- WHAT THIS TASK INVOLVES -
Recast the data from the line containing "You are a GUI" up to and including the line containing "click(x=1071, y=511)" as a numbered list, omitting any blank lines. Leave the pictures out of your answer.

- SUPPLIED ENTRIES -
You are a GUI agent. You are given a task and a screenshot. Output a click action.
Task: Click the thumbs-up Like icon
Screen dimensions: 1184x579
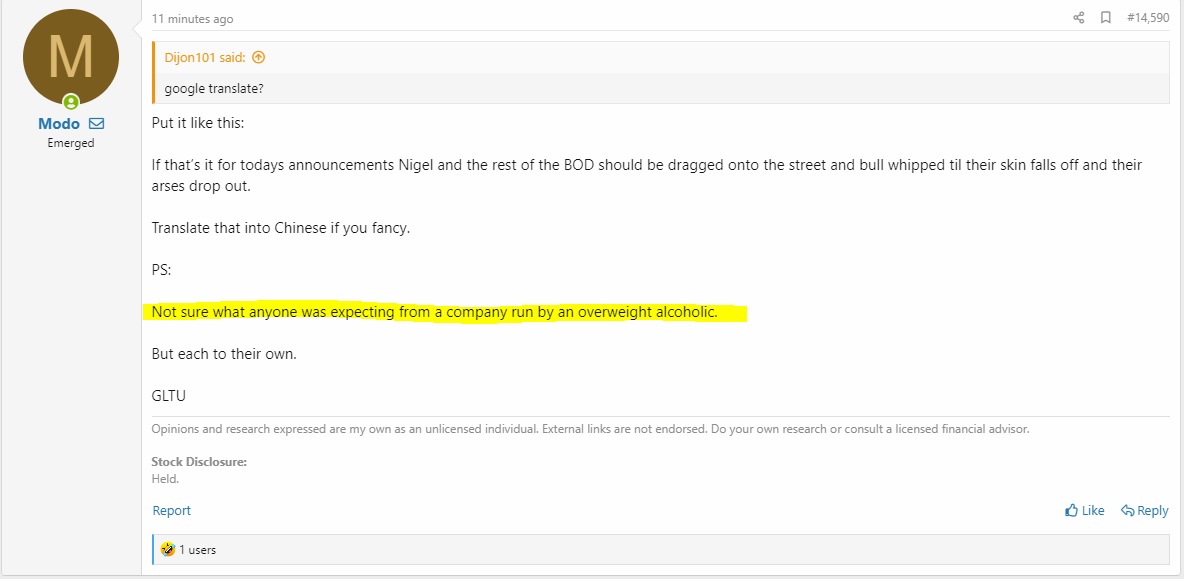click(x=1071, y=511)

==

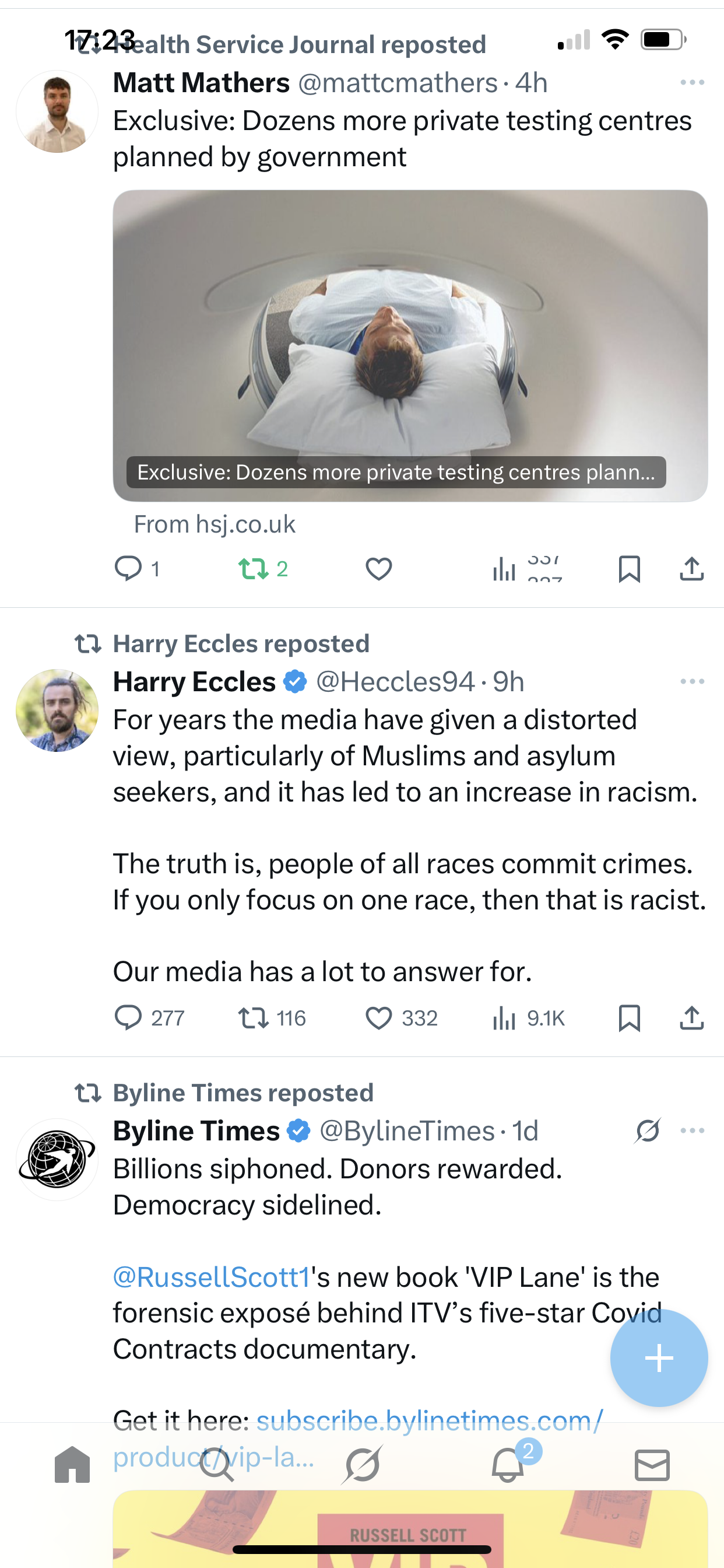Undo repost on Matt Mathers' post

--

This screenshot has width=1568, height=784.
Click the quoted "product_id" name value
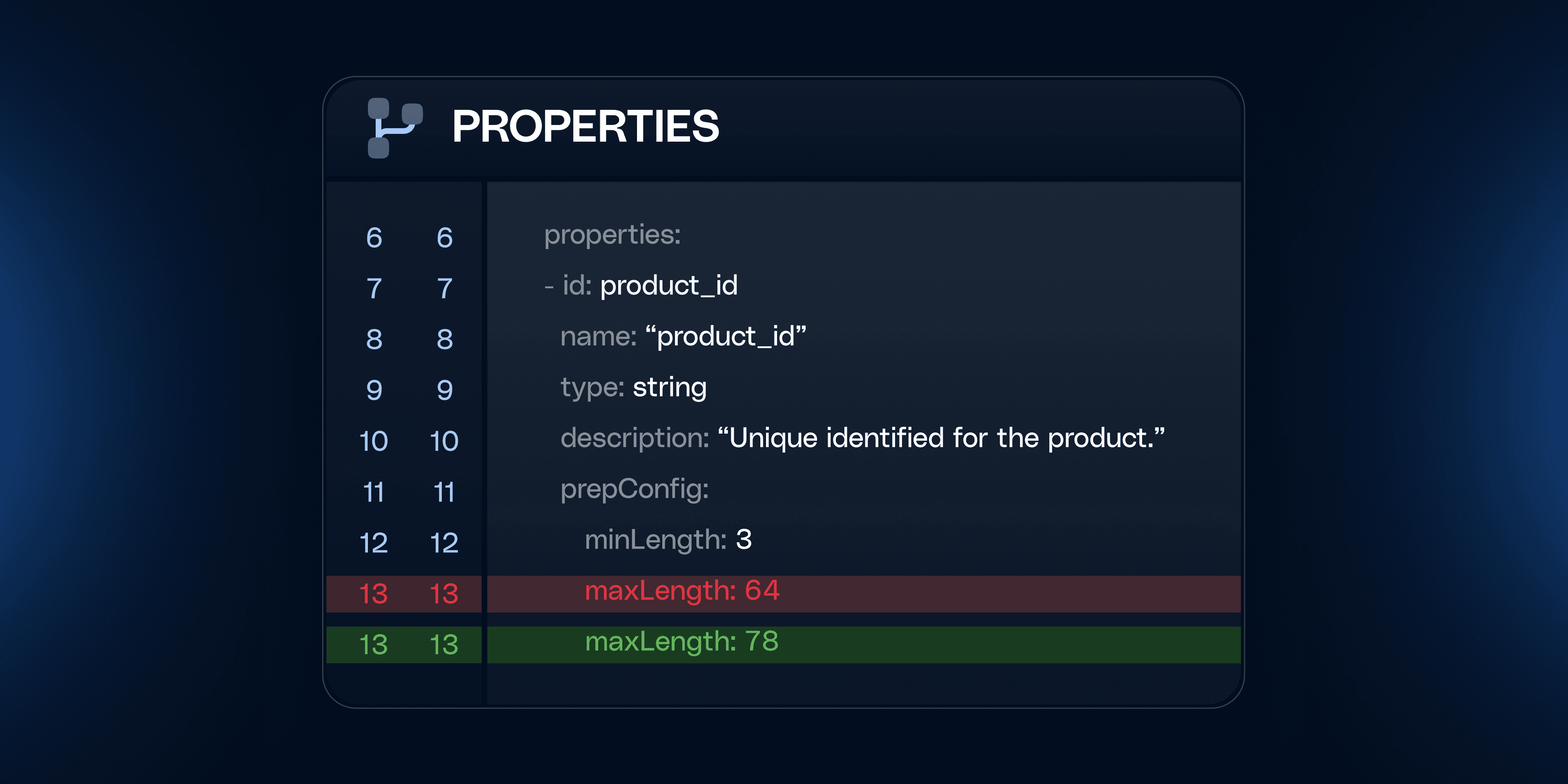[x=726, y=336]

- EXERCISE RESULT -
1. You are a GUI agent. You are given a task and a screenshot. Output a click action.
2. Task: Click the thumbs-up Like icon
3. Screen dimensions: 1184x579
4. click(x=1071, y=511)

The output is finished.